[start of SOURCE EXCERPT]
This is a guest post from Tim Dudgeon.
This time he picked on (pun!) the MaxMinPicker algorithm in RDKit. This also has history, as it was the subject of a blog by Greg from 2014 (and also this one).
The most obvious approach to picking a diverse subset might be to start with clustering the dataset e.g. using Butina Clustering and then picking from each cluster. Indeed that's exactly what I've done here. But as Roger pointed out this does not scale as the full distance matrix is needed which, assuming a symmetric distance function, is (n^2 - n)/2 in size. Something smarter is needed for large datasets.
In fact the MaxMinPicker (see here for C++ or here for Python docs) also has the option to pass in the full distance matrix which will also have the same limitation. But the key to MaxMinPicker (described in Ashton, M. et. al., Quant. Struct.-Act. Relat., 21 (2002), 598-604) is that the full distance matrix does not need to be generated, only a subset of it, and it can be generated as needed in a lazy manner.
The algorithm works as follows.
[end of SOURCE EXCERPT]
[start of EXTRACTED MATERIAL]
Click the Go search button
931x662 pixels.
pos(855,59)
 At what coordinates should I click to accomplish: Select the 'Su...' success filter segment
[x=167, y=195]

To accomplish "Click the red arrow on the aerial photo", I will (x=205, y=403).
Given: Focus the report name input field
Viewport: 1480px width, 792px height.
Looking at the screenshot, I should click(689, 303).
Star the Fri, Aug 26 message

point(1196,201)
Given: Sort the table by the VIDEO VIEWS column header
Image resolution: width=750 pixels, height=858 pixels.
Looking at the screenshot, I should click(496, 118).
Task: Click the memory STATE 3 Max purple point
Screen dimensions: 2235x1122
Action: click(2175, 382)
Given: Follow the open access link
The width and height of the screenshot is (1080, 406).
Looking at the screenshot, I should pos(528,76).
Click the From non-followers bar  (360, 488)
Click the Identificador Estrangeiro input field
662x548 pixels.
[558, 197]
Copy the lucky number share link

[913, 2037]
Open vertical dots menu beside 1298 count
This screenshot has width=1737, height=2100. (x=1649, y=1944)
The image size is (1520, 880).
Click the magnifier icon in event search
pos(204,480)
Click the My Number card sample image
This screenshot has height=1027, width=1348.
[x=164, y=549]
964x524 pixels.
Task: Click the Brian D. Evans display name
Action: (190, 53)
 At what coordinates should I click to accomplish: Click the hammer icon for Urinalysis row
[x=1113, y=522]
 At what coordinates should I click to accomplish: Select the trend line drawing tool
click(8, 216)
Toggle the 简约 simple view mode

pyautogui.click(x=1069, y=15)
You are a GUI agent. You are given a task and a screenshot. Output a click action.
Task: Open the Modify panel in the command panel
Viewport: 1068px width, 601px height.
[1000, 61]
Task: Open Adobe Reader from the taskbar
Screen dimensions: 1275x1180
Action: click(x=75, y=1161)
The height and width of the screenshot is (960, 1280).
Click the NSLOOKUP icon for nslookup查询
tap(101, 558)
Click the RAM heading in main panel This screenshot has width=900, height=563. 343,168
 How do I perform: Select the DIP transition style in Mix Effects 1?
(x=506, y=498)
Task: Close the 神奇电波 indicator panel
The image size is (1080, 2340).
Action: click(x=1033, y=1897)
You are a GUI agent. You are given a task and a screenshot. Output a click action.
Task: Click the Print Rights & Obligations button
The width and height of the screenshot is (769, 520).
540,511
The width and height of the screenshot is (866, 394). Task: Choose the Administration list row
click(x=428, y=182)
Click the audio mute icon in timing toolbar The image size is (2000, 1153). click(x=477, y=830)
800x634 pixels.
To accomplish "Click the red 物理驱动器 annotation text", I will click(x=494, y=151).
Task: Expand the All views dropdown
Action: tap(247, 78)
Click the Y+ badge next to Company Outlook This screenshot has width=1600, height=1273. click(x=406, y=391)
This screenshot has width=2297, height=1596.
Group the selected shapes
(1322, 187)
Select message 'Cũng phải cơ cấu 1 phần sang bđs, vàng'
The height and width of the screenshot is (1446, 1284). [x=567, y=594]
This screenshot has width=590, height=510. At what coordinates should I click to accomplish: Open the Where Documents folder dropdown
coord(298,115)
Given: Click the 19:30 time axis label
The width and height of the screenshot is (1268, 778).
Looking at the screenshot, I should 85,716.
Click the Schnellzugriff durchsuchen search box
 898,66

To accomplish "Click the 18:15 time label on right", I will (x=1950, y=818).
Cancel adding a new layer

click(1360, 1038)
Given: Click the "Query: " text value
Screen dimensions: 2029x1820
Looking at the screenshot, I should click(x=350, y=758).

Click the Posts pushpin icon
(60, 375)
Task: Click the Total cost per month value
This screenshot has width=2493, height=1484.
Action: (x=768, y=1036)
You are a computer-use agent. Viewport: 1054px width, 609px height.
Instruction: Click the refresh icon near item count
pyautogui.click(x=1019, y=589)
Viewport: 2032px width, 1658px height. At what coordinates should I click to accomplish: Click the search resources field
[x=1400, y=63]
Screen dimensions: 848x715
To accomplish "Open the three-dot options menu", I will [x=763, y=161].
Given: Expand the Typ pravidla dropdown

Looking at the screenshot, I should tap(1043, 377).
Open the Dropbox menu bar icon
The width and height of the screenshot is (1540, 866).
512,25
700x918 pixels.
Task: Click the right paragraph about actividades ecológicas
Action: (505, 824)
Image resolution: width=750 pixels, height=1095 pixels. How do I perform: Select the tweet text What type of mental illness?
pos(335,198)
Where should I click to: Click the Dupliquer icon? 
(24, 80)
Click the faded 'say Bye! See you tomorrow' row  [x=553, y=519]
[end of EXTRACTED MATERIAL]
• [PARTS OF THE EXERCISE]
**A.** Using the MaxMinPicker excerpt, list every person it names, as the excerpt gives each name.
**B.** Retype the passage of the MaxMinPicker excerpt from "In fact the" to "works as follows.".
**C.** Decide whether each statement agrees with the MaxMinPicker excerpt, answering yes or no and quoting the words that settle it:
(i) The guest post was written by Greg.
(ii) MaxMinPicker requires the full distance matrix to be generated.
(iii) Greg wrote a blog on the subject in 2014.

• [EXPECTED OUTPUTS]
**A.** Tim Dudgeon, Greg, Roger, Ashton, M.

**B.**
In fact the MaxMinPicker (see here for C++ or here for Python docs) also has the option to pass in the full distance matrix which will also have the same limitation. But the key to MaxMinPicker (described in Ashton, M. et. al., Quant. Struct.-Act. Relat., 21 (2002), 598-604) is that the full distance matrix does not need to be generated, only a subset of it, and it can be generated as needed in a lazy manner.
The algorithm works as follows.

**C.**
(i) No: "This is a guest post from Tim Dudgeon."
(ii) No: "the full distance matrix does not need to be generated, only a subset of it"
(iii) Yes: "it was the subject of a blog by Greg from 2014"